Lily Renée – Da guerra para os quadrinhos

Era 1943 quando Lily Renée foi contratada para apagar o lápis dos traços finalizados dos quadrinitas do estúdio “Fiction House”. Ela precisava do emprego, tinha pouco tempo que morava nos Estados Unidos, depois de morar na Inglaterra. Renée vinha fugida em 1939 de Viena, sua cidade natal, por causa dos nazistas. A Alemanha incorporava a Áustria na assim chamada Anchluss, ou seja, anexação. Ela foi mandada pelos pais para Londres para que depois fosse para Nova Iorque. Na Inglaterra foi presa ao tentar pegar o navio, mas um desconhecido a soltou deixando-a chegar a seu destino.

Teve inúmeros empregos antes de conseguir uma vaga no estúdio: foi babá, zeladora e até encarregada de levar crianças a um abrigo em caso de ataque aéreo. Quem a incentivou foi sua mãe, que viu um anúncio no jornal. Além dela, havia mais uma garota, Marcia Snyder, que fazia o mesmo trabalho. Num lugar cheio de homens, e por ser muito bonita, Renée recebeu inúmeras “cantadas” pelas páginas dos quadrinhos, algo que a incomodava. Chorava muito por receber esse assédio no trabalho, mas gostava do que fazia. Nessa época os estúdios estavam vazios por causa da guerra, eles contratavam mulheres para substituir os homens que estavam lutando na II Guerra Mundial, como ilustra Scott McCloud no seu livro “Reinventando os Quadrinhos”:

Renée passou a desenhar as histórias Jane Martin, Werewolf Hunter e Señorita Rio. Jane Martin, seu primeiro trabalho, era sobre uma jovem que trabalhava na indústria de aviação; Werewolf Hunter era a história de um professor europeu que viajava pelo mundo descobrindo feitiços e caçando monstros;  e Señorita Rio uma espiã. Ela também desenhou a HQ “Lost World”.

Em Nova Iorque ela ilustrava catálogos e fazia aulas de artes no Art Students League. Seus trabalhos sempre contiveram influências do expressionismo alemão. Em 1947 se casou com um cartunista político, também refugiado vienense, que quase foi preso ao fazer uma caricatura de Joseph Goebbels. Em 1948 deixou a “Fiction House” e foi trabalhar para St. John Publications.


Como muitas quadrinistas da Idade do Ouro, ela tinha vergonha de trabalhar com quadrinhos por causa do preconceito, mas ao mesmo tempo, Renée diz que se divertiu e que se sentia emocionada ao ver suas revistas nas bancas.

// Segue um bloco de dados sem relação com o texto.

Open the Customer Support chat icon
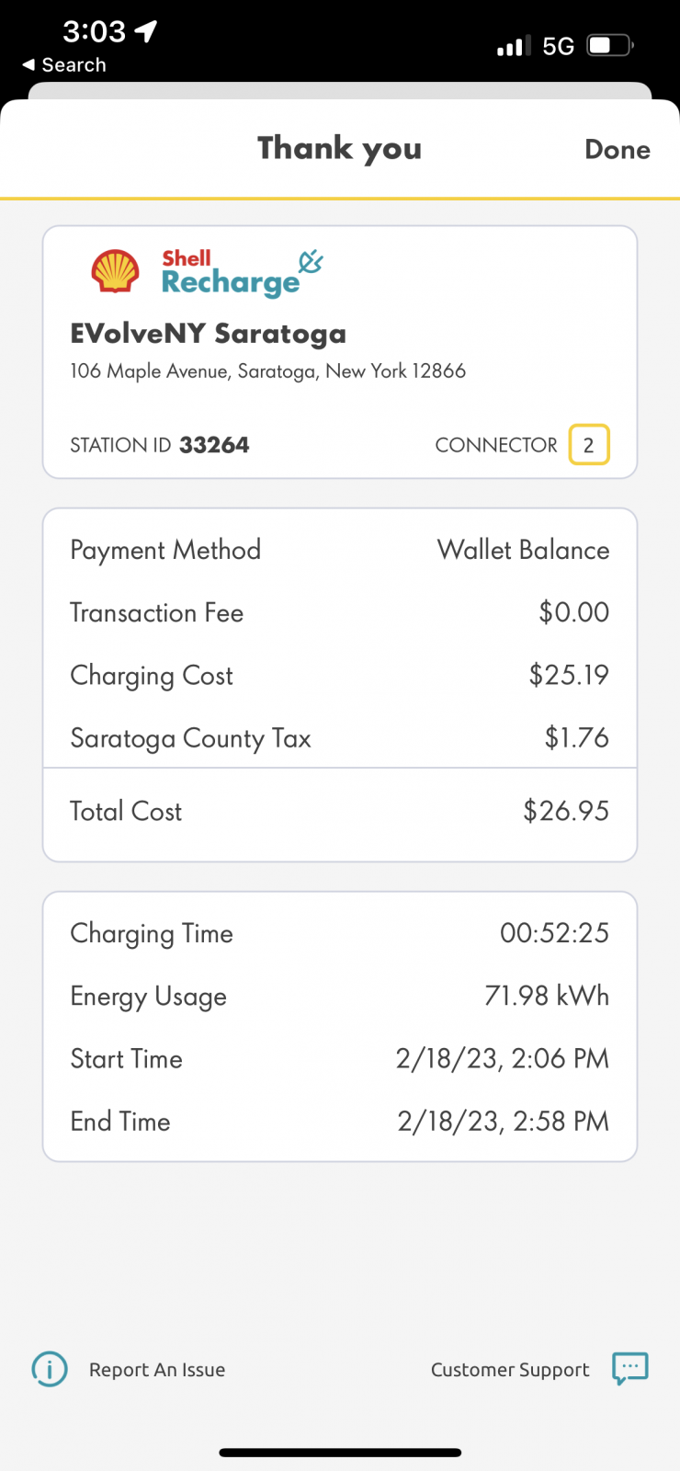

Em 1949 se separou e casou com um norte-americano chamado Randolph Phillips, que faleceu em 1990, com quem teve um filho e uma filha. Ela deixou os quadrinhos, mas depois de 50 anos Trina Robbins a localizou, o que resultou em sua participação na San Diego Comic-Con (2007), uma premiação no Friends of Lulu e sua biografia em quadrinhos “Lily Renée, Esacpe Artist: From Holocaust Survivor” escrita por Robbins e desenhada por Anne Timmons.

Renée ainda fez uma faculdade de filosofia e literatura. Passou a se interessar por dramaturgia e escreveu cinco peças de teatro. Hoje, aos 86 anos, ela vive em Manhattan, perto da Madison Avenue.

Na San Diego Comic-Con deste ano, a IDW anunciou que estavam planejando uma coleção do trabalho de Renée desde a época da Fiction House. Será a primeira coleção de sua obra já publicada.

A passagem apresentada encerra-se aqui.